This article first appeared in the Mirror.
From the moment the Lib Dems joined the Conservatives in coalition, the next election was Labour’s to lose. Half the people who had voted for Nick Clegg’s party – many of them wanting to keep the Tories out – went straight to Labour, giving their new leader Ed Miliband a big head start. Worse, from the David Cameron’s point of view, Labour could still win outright with a lower share of the vote than the Tories could – and the Lib Dems locked in Labour’s advantage by blocking a plan to make constituency boundaries fairer.
The trickle of Tory voters towards UKIP has made life even more difficult for Cameron. And as I found in my recent poll of marginal seats, things look even tougher for the Conservatives on the key battlegrounds than they do nationally. Not surprisingly, the bookies have Labour as firm favourites to return to government.
So why, as a Tory, do I think we are in for the closest election for forty years – and that we could see another term of Prime Minister Cameron?
First, the choice of PM. In my latest survey Cameron trounced Miliband when it came to representing the UK, leading a team, and knowing what he wanted to achieve. Most thought Cameron would perform better overall, and one in five Labour voters said that even though they weren’t satisfied with him they would rather see him in the job than Ed Miliband.
Second, the economy. Things are starting to pick up, and my poll found voters were now more likely to be optimistic than pessimistic. They trusted Cameron and Osborne to run things more than Miliband and Balls by a huge margin.
Third, Miliband is doing surprisingly little to address the worries that people have about his party. Most voters – including two fifths of those who say they would vote Labour tomorrow – fear Labour would spend and borrow more than the country can afford, and has not learned the right lessons from its time in government. While the coalition wants to cut benefit bills, Labour seems to oppose all the welfare reforms – which are popular with the great majority of voters.
Miliband has decided to play to Labour’s strengths. Voters are much more likely to see Labour as the party that understands and cares about ordinary people. That is why he talks about the cost of living. And he is onto something with his argument that many hard-pressed people do not think the economy works for them. If there is a recovery, they doubt they will have much to show for it. Some of my earlier research revealed that many swing voters are what I described as ‘Suspicious Strivers’, who feel their situation is precarious and that their hard work does not being the rewards it should. The battle for their votes will be one of the most important of the next two years.
It was striking that Cameron this week did not try to match some of the specific policies, like the fuel price freeze, that they set out at the Labour conference. Labour have high hopes for these ideas but I doubt they will transform many people’s view of Miliband. However much they may like an idea in theory, for it to be effective they also have to think the person whose idea it is has the clout to make it work.
The Tories have decided that rather than suggest single ideas that many think sound unworkable, it is more important to show they can run the economy in general – and that only by doing that properly will we see higher living standards. Just as important, they are reminding voters that the recovery is not in the bag yet. In fact there are more cuts to come, not just before the election but after it. The Conservatives may score better when it comes to the big picture and making tough decisions, but people will want to hear more about how they and their families will fare in Cameron’s “land of opportunity”.

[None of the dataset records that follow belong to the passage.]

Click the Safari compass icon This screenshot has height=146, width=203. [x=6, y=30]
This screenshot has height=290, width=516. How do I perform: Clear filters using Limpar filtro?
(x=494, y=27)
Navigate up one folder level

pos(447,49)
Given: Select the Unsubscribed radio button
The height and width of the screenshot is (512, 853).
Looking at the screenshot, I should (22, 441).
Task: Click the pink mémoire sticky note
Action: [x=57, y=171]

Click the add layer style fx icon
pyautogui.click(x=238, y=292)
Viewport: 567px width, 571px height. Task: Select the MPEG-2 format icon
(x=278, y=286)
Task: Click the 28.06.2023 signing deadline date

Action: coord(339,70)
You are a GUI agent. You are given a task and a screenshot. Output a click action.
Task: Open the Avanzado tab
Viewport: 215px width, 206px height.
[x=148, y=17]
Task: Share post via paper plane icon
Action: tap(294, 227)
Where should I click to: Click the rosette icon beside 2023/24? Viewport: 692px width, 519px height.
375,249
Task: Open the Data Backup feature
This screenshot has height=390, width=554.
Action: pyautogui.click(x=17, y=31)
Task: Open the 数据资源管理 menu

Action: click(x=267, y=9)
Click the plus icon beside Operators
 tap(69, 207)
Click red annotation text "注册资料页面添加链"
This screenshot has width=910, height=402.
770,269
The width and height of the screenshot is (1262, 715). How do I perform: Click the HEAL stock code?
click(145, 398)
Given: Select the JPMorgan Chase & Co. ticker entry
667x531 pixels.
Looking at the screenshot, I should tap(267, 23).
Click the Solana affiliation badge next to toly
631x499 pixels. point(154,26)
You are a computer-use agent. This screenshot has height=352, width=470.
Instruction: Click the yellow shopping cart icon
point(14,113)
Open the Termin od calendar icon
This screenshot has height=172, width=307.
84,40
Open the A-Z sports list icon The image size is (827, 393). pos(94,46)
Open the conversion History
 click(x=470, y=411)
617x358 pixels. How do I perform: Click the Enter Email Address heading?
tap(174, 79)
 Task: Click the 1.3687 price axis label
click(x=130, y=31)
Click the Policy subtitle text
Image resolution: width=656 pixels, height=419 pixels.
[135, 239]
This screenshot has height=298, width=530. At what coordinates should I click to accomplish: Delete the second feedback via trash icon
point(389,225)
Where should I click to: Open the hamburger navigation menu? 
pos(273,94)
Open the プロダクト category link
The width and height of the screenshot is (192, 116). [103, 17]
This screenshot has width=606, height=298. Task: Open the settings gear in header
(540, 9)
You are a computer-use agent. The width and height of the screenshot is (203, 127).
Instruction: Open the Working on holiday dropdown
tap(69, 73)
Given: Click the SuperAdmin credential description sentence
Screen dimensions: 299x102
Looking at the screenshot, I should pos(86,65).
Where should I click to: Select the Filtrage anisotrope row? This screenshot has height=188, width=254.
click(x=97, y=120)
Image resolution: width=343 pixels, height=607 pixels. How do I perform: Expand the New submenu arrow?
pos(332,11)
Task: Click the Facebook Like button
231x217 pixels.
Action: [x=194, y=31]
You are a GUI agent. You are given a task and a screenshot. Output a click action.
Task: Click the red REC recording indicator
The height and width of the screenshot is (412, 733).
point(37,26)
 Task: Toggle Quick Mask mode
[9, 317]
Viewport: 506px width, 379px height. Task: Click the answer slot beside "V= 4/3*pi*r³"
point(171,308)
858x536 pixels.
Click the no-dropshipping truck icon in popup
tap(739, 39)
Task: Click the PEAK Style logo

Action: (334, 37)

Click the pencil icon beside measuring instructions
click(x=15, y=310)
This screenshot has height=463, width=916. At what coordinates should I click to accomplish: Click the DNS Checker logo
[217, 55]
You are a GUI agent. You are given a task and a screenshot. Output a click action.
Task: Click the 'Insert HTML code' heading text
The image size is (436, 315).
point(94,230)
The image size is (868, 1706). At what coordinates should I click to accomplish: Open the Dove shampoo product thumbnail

Labour support in the marginals is no higher than it was two years ago, but UKIP’s poll rating has tripled. My poll found Labour 14 points ahead of the Tories, by 43% to 29%, with the Lib Dems on 8% and UKIP on 11%. In fact only a quarter of voters defecting from the Conservatives now say they will vote UKIP instead – though that is little comfort to Conservative MPs sitting on tiny majorities.
But it’s not just former Tory voters who want to give all the parties a kicking; many traditional Labour supporters are also tempted to vote “none of the above”. Don’t forget UKIP came second in by-elections last year in Rotherham and Middlesbrough.
And while Europe is not the most important issue for most potential UKIP voters, it is for some – and as things stand only a Conservative government will give them the in-out referendum they want. This leaves Miliband with a dilemma. Will he match Cameron’s referendum pledge, taking the issue off the table but raising the possibility of Britain leaving the EU under his premiership? Or refuse, giving Cameron a clear run at Eurosceptic voters – but at the same time tempting the Tories to put Europe at the centre of their campaign, when most voters want to hear about the economy and public services? It’s a big decision.
People in politics may think of little else, but for most normal people the election is still ages away. As it looms into view, the question of how to vote will start to matter more. Those who say today that they will vote Labour will have to decide whether they really trust the party with the public finances and whether they really want to see Ed Miliband at Number 10. Former Tories who are attracted to UKIP, whose votes could deny Cameron a second term and put Labour in office, will ask themselves the same question.
Two years before the last election the polls pointed to a huge Tory majority – and we know how that turned out. We are in for a fascinating campaign.